= Citizen diplomacy =

Issues of diplomacy

Citizen diplomacy is the political concept of average citizens engaging as representatives of a country or cause either inadvertently or by design. Citizen diplomacy may take place when official channels are not reliable or desirable. For example, if two countries do not formally recognize each other's governments, citizen diplomacy may be an ideal tool of statecraft. Citizen diplomacy does not have to be direct negotiations between two parties, but can take the form of scientific exchanges, cultural exchanges, and international athletic events. Citizen diplomats can be students, teachers, athletes, artists, business people, humanitarians, adventurers or tourists. They are often motivated by a responsibility to engage with the rest of the world in a meaningful, mutually beneficial dialogue.

Citizen diplomacy can complement official diplomacy or subvert it. Some nations ban track-two diplomacy when they run counter to official foreign policy.

== History ==
Robert W. Fuller was one of the first people to call themselves a citizen diplomat, after he used his position as the president of Oberlin College to plan cultural exchanges to alleviate the Cold War. After the collapse of the Soviet Union, Fuller continued this work in political hot spots around the world and developed the idea of reducing rankism to promote peace. The term citizen diplomat did not enter wider usage until 1981.

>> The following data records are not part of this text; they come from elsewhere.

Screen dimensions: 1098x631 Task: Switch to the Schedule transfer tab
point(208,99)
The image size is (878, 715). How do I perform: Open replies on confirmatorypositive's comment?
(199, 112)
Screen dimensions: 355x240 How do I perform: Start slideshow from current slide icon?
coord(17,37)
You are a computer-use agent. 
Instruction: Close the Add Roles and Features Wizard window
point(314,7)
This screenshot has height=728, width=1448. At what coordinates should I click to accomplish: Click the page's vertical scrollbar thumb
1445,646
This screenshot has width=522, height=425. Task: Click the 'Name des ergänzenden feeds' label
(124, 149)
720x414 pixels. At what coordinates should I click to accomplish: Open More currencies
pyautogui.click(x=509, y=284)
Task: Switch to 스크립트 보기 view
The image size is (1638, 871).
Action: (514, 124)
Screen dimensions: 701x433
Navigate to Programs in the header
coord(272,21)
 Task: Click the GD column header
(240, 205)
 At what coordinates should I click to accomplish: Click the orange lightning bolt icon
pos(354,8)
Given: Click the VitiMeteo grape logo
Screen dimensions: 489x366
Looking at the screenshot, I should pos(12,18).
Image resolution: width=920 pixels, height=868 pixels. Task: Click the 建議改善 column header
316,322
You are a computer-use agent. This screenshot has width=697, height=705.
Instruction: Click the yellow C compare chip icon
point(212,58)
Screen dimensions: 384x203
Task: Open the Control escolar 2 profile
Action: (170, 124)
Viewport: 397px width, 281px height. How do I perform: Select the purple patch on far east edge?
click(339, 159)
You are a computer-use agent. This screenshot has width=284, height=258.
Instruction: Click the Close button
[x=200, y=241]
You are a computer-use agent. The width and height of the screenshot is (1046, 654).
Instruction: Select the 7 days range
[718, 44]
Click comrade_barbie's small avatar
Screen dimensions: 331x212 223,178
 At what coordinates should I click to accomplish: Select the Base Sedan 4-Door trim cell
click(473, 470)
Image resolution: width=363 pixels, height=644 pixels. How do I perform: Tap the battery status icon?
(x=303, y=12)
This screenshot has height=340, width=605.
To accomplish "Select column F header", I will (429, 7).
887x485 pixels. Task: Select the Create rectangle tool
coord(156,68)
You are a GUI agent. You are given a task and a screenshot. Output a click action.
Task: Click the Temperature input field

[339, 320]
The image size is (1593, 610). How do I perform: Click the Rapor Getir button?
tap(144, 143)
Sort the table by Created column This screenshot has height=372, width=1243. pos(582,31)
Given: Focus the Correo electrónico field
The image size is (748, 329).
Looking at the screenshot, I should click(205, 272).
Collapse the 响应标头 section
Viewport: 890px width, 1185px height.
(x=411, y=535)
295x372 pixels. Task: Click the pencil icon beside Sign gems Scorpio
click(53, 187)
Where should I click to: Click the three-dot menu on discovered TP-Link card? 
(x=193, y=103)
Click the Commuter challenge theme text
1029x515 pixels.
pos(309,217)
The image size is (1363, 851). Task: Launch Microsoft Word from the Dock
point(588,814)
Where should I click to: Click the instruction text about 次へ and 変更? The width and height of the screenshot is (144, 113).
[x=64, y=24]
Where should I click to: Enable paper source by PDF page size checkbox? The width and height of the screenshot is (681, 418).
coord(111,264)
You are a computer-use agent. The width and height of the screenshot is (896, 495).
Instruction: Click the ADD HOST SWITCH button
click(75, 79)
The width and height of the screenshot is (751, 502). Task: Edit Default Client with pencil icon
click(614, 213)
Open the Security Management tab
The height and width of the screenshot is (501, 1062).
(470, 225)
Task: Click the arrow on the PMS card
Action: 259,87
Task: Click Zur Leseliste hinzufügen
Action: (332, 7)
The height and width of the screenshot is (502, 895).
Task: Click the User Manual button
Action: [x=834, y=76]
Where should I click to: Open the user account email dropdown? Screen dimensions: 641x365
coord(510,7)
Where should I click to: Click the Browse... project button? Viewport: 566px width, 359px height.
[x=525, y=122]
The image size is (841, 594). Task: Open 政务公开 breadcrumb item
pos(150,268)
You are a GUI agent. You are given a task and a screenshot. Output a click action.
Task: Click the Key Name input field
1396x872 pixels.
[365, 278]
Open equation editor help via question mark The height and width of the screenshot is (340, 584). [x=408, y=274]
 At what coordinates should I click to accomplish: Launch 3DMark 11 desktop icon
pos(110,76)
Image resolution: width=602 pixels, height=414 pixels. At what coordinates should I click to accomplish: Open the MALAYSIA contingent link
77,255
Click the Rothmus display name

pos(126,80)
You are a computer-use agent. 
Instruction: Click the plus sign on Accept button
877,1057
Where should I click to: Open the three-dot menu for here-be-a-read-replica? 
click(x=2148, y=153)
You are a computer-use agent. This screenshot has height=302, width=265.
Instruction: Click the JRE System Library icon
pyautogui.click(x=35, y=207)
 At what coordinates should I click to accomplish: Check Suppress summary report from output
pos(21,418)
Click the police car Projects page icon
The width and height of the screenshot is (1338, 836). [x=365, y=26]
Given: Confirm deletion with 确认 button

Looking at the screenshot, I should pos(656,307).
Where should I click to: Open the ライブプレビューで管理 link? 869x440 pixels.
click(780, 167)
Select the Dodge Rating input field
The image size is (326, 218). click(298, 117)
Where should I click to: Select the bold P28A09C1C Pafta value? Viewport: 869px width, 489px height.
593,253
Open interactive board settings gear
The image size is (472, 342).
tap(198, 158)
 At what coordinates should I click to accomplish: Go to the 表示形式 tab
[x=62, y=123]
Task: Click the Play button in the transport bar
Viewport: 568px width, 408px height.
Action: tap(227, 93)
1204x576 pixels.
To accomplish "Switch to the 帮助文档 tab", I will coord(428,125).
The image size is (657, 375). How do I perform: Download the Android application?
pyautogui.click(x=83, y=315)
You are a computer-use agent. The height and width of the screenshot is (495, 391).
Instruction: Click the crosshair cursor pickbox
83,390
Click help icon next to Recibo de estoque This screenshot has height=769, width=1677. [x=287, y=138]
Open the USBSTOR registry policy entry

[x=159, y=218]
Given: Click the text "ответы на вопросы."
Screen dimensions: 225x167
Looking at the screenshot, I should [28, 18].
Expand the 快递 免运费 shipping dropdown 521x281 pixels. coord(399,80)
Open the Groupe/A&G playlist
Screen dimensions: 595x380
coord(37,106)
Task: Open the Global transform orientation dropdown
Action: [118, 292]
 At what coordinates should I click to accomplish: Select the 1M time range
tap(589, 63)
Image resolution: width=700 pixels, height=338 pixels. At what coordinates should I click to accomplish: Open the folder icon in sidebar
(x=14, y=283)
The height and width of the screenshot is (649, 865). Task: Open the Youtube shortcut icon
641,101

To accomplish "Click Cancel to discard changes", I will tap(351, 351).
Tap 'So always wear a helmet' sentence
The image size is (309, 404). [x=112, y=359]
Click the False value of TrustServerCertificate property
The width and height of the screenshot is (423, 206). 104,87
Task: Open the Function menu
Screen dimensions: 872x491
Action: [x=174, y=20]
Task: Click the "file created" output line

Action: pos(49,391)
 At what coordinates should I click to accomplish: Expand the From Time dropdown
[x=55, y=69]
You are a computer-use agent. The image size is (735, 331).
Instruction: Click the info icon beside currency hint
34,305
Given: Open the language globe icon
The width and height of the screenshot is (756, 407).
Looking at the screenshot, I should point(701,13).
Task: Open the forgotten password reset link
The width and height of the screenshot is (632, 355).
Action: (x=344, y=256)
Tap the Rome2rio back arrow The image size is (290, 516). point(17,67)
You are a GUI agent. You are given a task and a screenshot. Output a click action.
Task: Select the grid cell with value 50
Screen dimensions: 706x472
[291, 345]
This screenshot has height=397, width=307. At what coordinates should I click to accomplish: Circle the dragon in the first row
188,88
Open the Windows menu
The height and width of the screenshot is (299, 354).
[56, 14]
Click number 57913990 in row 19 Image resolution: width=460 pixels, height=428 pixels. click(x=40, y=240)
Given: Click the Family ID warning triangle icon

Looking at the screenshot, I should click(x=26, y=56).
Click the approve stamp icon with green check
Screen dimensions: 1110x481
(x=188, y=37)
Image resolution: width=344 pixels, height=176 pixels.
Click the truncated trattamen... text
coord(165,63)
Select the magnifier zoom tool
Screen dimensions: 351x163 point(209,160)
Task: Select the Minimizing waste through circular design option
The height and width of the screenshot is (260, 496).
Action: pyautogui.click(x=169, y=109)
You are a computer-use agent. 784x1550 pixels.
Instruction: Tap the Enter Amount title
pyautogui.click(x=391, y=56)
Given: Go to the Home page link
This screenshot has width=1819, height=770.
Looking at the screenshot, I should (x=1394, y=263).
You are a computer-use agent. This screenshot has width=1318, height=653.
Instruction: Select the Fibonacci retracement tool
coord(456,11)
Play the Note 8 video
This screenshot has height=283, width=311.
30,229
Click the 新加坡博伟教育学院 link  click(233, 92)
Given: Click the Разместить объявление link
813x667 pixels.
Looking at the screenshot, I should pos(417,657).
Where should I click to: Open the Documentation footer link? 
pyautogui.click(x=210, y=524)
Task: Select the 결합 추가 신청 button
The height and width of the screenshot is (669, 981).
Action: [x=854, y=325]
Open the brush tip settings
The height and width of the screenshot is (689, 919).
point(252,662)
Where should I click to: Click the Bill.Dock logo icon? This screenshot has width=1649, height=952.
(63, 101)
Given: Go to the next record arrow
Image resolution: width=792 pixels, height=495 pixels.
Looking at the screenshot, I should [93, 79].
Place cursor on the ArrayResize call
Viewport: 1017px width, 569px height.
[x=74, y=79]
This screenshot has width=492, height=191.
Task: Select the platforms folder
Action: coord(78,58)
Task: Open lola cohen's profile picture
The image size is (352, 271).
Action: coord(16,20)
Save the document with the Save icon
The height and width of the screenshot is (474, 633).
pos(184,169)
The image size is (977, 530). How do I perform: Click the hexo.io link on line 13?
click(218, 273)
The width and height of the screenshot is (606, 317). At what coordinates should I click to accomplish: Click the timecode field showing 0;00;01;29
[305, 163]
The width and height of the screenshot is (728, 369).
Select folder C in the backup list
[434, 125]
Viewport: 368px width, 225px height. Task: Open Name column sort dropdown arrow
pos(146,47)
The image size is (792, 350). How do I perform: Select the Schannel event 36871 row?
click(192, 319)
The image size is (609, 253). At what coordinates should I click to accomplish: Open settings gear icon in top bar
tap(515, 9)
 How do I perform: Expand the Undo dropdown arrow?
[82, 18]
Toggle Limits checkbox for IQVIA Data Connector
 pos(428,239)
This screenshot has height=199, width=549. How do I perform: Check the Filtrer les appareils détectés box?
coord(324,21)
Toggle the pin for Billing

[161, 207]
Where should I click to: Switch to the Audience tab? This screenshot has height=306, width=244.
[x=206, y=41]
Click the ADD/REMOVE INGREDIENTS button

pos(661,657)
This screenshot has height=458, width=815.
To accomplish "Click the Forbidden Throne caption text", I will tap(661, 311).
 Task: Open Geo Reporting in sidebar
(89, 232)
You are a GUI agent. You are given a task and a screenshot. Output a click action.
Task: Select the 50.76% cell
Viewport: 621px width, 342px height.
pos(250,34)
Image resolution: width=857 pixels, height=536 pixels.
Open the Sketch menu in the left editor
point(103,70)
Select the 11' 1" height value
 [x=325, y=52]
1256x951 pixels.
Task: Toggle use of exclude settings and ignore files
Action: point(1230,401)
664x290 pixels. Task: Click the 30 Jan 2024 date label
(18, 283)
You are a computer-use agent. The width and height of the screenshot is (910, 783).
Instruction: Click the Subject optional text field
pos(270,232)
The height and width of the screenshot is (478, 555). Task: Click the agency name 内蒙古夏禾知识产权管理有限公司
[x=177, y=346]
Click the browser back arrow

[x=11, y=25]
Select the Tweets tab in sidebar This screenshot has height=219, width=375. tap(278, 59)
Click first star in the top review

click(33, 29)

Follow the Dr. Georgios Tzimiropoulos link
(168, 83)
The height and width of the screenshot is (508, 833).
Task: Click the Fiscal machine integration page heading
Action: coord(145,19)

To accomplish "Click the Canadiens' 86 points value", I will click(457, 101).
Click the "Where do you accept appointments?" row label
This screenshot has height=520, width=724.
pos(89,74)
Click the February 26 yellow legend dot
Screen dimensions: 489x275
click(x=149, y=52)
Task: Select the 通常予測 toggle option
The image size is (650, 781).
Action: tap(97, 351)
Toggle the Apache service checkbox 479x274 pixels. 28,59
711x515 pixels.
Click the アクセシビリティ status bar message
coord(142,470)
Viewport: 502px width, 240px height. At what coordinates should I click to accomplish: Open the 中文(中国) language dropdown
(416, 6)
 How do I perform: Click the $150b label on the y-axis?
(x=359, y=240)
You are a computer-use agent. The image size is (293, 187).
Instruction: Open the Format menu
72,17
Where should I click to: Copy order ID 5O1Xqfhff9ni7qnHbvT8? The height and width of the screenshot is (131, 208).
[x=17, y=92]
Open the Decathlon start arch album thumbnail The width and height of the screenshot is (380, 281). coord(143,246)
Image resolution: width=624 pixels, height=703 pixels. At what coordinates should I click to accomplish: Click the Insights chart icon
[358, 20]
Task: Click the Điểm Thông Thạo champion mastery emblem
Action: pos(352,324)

The phrase "citizen diplomacy" was the watchword of the Citizen Exchange Corps, founded by Stephen Daniel James and Denise James, which conducted cultural exchanges between the United States and the Soviet Union in the 1960s, 1970s and 1980s. Anti-nuclear groups like Clamshell Alliance and ECOLOGIA have sought to thwart US policy through "grassroots" initiatives with Soviet and (later) former Soviet groups.